### Input data

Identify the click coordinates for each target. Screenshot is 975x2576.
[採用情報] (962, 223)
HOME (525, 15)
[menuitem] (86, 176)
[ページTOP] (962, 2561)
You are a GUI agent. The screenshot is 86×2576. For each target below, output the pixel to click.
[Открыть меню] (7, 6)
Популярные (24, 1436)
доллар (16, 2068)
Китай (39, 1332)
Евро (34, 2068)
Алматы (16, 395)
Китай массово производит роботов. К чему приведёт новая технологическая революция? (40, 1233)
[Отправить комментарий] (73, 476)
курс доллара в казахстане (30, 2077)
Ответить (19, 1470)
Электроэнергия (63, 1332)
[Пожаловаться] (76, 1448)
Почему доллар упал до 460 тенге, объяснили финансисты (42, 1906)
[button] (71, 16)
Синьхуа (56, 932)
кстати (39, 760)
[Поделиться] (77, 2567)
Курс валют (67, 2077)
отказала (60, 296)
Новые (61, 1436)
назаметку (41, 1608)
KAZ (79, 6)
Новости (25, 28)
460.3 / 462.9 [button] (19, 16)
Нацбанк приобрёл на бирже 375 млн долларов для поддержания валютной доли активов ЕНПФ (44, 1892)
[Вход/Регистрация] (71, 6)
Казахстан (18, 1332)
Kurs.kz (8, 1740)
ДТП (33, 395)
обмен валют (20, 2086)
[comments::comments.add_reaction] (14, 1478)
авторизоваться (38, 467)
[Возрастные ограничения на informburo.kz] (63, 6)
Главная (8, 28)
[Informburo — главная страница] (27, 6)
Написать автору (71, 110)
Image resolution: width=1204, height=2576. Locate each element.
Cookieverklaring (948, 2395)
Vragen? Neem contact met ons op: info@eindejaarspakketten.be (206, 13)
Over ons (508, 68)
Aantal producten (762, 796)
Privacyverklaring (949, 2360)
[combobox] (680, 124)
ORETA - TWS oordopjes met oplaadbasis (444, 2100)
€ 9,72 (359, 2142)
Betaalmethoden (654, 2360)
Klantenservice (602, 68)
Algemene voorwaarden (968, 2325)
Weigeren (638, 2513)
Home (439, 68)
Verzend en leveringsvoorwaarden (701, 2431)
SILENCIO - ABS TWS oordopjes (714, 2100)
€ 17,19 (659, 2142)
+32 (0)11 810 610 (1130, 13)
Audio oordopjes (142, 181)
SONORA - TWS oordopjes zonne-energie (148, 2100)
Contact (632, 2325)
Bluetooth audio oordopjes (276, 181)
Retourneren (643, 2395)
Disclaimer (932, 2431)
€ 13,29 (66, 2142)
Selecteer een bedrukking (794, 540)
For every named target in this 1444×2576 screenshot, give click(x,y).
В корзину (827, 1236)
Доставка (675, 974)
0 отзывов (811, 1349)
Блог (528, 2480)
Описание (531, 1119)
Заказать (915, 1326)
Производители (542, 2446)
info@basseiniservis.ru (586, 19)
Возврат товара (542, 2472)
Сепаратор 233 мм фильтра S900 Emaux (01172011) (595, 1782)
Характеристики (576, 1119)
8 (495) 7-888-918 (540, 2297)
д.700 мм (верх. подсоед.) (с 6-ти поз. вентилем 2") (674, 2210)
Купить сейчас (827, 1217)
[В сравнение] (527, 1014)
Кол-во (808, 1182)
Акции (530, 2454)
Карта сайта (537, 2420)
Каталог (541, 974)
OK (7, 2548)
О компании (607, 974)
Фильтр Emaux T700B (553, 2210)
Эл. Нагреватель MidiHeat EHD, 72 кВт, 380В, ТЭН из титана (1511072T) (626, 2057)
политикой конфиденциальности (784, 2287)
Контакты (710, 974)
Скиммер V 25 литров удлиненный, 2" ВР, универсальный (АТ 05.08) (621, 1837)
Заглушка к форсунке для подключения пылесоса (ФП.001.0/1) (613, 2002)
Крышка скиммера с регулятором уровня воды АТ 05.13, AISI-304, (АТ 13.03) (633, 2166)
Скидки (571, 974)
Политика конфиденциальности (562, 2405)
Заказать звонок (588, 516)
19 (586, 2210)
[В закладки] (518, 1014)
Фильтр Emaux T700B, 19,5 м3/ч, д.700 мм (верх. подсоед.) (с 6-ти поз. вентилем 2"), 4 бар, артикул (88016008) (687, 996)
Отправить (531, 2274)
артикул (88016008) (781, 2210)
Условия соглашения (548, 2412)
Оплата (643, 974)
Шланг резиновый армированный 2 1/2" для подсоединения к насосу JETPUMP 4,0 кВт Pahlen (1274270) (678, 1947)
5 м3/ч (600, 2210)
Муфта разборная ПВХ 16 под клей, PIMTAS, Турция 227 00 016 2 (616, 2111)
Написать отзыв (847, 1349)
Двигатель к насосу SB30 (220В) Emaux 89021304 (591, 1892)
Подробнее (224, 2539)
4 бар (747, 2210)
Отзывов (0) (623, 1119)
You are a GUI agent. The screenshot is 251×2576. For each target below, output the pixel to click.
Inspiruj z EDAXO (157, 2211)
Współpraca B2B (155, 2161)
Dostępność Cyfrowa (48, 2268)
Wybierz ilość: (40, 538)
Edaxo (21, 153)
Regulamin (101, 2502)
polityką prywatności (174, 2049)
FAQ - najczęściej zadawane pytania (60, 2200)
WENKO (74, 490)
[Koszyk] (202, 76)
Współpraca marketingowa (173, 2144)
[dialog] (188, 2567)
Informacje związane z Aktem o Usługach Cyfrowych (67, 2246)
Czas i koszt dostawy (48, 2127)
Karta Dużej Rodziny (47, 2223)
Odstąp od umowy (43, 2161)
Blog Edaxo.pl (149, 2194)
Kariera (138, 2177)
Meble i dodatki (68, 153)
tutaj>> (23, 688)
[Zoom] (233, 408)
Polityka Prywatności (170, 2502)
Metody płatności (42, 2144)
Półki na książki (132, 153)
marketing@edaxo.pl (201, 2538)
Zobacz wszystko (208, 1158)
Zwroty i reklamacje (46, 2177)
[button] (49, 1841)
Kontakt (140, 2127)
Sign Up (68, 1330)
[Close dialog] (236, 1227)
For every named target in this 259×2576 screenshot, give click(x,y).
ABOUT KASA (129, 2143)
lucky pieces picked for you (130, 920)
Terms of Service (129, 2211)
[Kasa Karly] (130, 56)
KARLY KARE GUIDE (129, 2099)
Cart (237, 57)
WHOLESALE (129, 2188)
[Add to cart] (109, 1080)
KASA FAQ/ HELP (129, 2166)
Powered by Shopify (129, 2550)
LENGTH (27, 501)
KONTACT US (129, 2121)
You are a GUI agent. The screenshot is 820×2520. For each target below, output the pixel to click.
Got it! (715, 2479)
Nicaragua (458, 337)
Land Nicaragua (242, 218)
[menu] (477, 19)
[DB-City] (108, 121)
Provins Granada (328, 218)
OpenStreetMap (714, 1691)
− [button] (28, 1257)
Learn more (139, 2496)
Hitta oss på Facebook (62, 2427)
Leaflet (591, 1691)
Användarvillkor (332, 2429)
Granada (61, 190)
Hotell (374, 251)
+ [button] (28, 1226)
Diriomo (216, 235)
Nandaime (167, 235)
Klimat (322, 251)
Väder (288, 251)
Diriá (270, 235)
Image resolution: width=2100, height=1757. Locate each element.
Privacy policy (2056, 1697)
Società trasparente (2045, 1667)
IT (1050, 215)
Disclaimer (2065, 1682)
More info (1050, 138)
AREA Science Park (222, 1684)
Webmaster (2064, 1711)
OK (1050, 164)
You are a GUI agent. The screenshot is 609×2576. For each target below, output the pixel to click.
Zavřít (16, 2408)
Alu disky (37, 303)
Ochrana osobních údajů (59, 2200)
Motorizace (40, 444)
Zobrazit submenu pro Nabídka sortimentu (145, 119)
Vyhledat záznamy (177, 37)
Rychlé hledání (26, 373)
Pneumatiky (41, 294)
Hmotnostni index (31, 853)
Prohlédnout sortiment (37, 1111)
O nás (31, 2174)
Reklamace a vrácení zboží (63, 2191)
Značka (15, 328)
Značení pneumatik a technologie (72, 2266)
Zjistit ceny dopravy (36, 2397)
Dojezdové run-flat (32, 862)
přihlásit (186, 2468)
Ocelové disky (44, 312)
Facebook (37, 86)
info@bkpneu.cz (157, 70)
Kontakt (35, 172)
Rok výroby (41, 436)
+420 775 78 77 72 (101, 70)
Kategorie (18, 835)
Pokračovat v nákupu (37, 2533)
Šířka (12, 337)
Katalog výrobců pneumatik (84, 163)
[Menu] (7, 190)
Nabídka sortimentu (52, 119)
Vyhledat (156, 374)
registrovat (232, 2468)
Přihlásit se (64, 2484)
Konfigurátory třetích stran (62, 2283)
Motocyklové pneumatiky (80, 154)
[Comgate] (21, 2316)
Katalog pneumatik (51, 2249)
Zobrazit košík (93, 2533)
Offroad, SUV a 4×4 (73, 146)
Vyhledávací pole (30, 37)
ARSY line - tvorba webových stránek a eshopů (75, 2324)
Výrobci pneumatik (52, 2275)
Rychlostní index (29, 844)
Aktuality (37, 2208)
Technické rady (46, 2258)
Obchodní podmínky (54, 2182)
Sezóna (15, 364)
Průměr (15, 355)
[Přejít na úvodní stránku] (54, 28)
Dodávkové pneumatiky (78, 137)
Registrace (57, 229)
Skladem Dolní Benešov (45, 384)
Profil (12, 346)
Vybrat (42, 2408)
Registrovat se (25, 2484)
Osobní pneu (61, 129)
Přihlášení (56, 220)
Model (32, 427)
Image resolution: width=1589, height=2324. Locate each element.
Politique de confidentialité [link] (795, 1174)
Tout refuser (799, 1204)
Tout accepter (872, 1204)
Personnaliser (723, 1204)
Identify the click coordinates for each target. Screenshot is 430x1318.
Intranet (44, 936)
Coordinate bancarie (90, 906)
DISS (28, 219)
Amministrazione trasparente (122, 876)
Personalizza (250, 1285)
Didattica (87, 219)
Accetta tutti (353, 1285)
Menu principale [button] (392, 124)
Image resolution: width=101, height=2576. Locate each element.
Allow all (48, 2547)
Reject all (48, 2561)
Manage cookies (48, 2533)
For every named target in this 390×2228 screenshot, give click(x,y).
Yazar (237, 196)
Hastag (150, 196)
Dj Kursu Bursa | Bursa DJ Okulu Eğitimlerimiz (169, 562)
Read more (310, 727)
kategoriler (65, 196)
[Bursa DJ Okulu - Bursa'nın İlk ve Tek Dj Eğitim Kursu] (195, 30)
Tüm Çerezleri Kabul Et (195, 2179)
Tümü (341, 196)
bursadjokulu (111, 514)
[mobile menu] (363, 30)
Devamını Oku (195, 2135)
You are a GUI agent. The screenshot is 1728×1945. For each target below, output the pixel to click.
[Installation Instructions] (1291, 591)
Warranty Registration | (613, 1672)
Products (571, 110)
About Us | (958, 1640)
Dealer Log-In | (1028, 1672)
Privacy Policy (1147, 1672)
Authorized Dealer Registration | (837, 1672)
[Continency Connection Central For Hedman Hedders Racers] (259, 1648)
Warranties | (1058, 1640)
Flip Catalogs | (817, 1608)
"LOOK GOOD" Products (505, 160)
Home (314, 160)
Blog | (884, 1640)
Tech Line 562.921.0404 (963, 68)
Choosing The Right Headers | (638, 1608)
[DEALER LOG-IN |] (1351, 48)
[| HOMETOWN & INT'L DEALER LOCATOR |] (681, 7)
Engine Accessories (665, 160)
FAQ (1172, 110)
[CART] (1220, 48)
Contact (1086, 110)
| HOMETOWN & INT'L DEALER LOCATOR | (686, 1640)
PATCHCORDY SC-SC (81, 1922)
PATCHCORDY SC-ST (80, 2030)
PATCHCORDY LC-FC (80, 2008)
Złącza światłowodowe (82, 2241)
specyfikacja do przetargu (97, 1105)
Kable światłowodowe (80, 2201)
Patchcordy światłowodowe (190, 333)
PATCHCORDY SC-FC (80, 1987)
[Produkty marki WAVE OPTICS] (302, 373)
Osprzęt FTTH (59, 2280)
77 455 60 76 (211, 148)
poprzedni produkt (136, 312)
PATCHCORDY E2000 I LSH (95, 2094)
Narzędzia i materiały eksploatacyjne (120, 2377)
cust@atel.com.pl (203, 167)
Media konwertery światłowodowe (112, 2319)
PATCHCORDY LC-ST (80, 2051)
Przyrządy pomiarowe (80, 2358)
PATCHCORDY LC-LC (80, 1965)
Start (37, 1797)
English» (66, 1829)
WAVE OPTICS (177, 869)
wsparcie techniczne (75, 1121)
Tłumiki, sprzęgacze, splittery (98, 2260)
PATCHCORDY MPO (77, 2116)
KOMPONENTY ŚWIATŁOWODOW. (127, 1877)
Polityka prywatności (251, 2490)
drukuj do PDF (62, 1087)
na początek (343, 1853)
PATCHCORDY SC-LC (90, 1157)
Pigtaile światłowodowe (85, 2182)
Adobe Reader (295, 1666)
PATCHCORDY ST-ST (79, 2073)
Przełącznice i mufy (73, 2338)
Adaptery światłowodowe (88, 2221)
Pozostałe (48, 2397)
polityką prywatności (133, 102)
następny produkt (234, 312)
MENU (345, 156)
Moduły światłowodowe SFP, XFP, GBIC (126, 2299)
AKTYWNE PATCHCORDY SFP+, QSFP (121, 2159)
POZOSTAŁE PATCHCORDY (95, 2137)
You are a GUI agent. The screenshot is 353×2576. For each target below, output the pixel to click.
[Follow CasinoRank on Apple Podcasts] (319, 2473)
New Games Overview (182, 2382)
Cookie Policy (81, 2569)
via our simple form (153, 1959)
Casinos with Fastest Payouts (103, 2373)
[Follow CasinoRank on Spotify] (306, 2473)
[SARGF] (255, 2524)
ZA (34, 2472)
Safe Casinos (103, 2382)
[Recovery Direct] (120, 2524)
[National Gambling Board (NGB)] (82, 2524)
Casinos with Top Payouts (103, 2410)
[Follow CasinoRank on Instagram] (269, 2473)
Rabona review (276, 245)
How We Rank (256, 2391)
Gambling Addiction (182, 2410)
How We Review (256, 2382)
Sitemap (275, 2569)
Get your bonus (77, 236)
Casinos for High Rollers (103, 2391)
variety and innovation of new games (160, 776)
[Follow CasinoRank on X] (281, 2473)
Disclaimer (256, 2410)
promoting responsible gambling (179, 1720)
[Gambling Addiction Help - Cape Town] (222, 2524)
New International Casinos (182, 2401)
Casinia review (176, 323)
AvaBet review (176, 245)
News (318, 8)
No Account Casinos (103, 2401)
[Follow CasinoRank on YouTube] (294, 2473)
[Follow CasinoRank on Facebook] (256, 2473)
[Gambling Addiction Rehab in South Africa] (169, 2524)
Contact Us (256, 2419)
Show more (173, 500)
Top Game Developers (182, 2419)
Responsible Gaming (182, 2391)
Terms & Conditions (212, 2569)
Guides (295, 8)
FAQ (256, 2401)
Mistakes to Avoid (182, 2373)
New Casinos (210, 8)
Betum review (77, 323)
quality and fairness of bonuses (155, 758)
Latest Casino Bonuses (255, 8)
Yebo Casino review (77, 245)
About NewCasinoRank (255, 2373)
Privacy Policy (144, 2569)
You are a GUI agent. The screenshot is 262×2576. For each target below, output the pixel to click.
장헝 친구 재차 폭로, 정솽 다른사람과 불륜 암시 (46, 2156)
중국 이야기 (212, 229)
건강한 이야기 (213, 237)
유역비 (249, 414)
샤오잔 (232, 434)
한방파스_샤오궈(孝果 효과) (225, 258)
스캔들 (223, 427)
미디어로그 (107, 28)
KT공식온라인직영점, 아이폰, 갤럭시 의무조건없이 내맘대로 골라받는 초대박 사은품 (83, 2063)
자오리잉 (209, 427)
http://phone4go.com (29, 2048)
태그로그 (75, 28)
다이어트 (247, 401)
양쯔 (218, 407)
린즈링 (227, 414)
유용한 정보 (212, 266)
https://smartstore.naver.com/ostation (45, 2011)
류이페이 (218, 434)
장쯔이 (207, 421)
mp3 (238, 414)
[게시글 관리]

######

*Exercise*:
Using the listing above, pick out each line that contains the word "agent", then copy it.

*Answer to this problem*:
You are a GUI agent. The screenshot is 86×2576. For each target below, output the pixel to click.
You are a GUI agent. The screenshot is 251×2576. For each target below, output the pixel to click.
You are a GUI agent. The screenshot is 820×2520. For each target below, output the pixel to click.
You are a GUI agent. The screenshot is 609×2576. For each target below, output the pixel to click.
You are a GUI agent. The screenshot is 1728×1945. For each target below, output the pixel to click.
You are a GUI agent. The screenshot is 353×2576. For each target below, output the pixel to click.
You are a GUI agent. The screenshot is 262×2576. For each target below, output the pixel to click.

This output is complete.